De basis van de Wet DBA
De Wet DBA is op 1 mei 2016 ingegaan en verving de Verklaring Arbeidsrelatie (VAR). Het doel was helder: schijnzelfstandigheid tegengaan en zorgen voor een heldere scheidslijn tussen werknemers en echte zelfstandigen. Gedwongen zelfstandigheid moet hierdoor voorkomen worden en sociale premies en loonbelasting afgedragen.
Klinkt simpel, maar de praktijk blijkt een stuk weerbarstiger. Niet voor niets was er een handhavingsmoratorium ingesteld door de Belastingdienst tot 1 januari van dit jaar. Na 9 jaar is dit dan toch maar opgeheven, alleen in mijn optiek is de Wet DBA er niet anders of makkelijker op geworden. Daarom zou de VBAR de DBA per 1 januari 2026 moeten vervangen. Echter de Raad van State geeft aan dat de beoogde maatregelen van de Wet VBAR slechts een beperkte bijdrage zullen leveren aan de knelpunten op de arbeidsmarkt. Ben benieuwd of we na een jaartje handhaven een nieuwe wet krijgen die wel duidelijkheid schept over het werken als zzp’er…

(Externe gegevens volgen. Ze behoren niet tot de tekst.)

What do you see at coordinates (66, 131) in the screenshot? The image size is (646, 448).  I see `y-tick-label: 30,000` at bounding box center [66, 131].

Even terug naar de basis; schijnzelfstandigheid ontstaat wanneer iemand formeel als zzp’er werkt, maar feitelijk als werknemer wordt behandeld. Denk hierbij aan een situatie waarin een zzp’er afhankelijk is van één opdrachtgever, instructies moet opvolgen alsof hij in loondienst is, of structureel werkzaamheden uitvoert die niet van een zelfstandige aard zijn.
De wet legt de verantwoordelijkheid voor het juist beoordelen van arbeidsrelaties zowel bij de opdrachtgever als bij de zzp’er. Maar hoe ga je nu om met een tijdelijke capaciteitsbehoefte? Specialistische (inkoop)kennis? Of ad hoc werkzaamheden?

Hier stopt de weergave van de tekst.